---------- SOURCE MATERIAL ----------

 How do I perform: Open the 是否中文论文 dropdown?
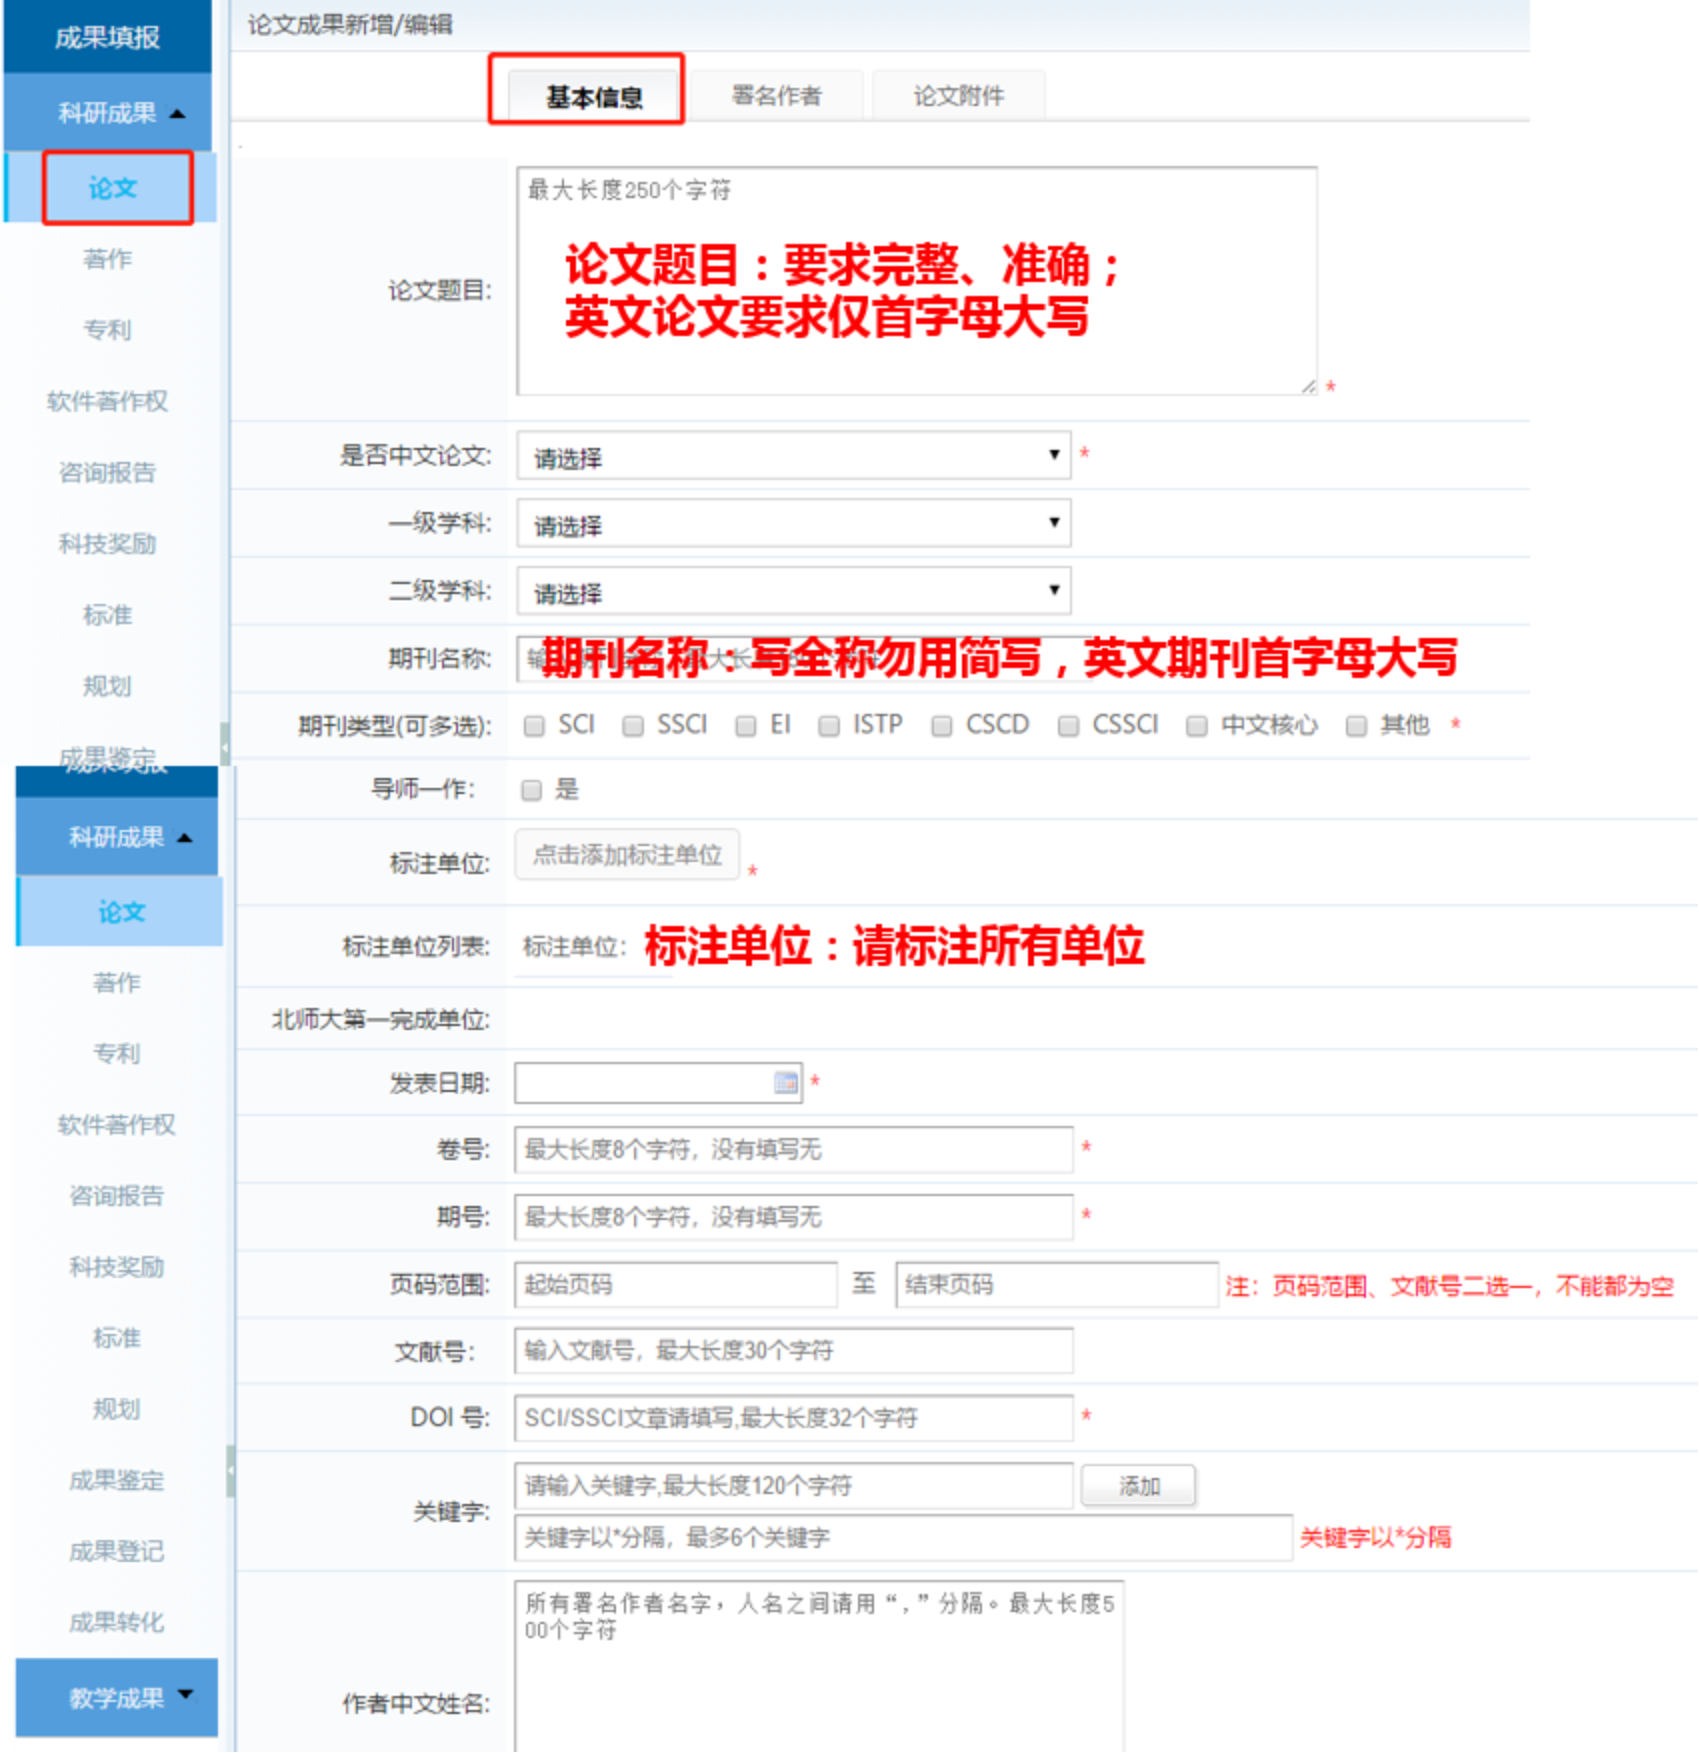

----------
---------- SOURCE MATERIAL ----------

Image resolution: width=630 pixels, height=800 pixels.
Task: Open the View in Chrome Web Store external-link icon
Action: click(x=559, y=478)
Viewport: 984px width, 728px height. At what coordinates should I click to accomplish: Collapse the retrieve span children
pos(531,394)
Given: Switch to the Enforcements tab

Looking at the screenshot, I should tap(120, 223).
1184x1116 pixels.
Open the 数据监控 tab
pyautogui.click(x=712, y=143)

----------

[ABOUT THIS EXERCISE] Take the stretch of lines above from the one containing "Viewport: 984px width, 728px" through the one containing "1184x1116 pixels." and repeat it exactly, adding no other line.

[TASK OUTPUT]
Viewport: 984px width, 728px height. At what coordinates should I click to accomplish: Collapse the retrieve span children
pos(531,394)
Given: Switch to the Enforcements tab

Looking at the screenshot, I should tap(120, 223).
1184x1116 pixels.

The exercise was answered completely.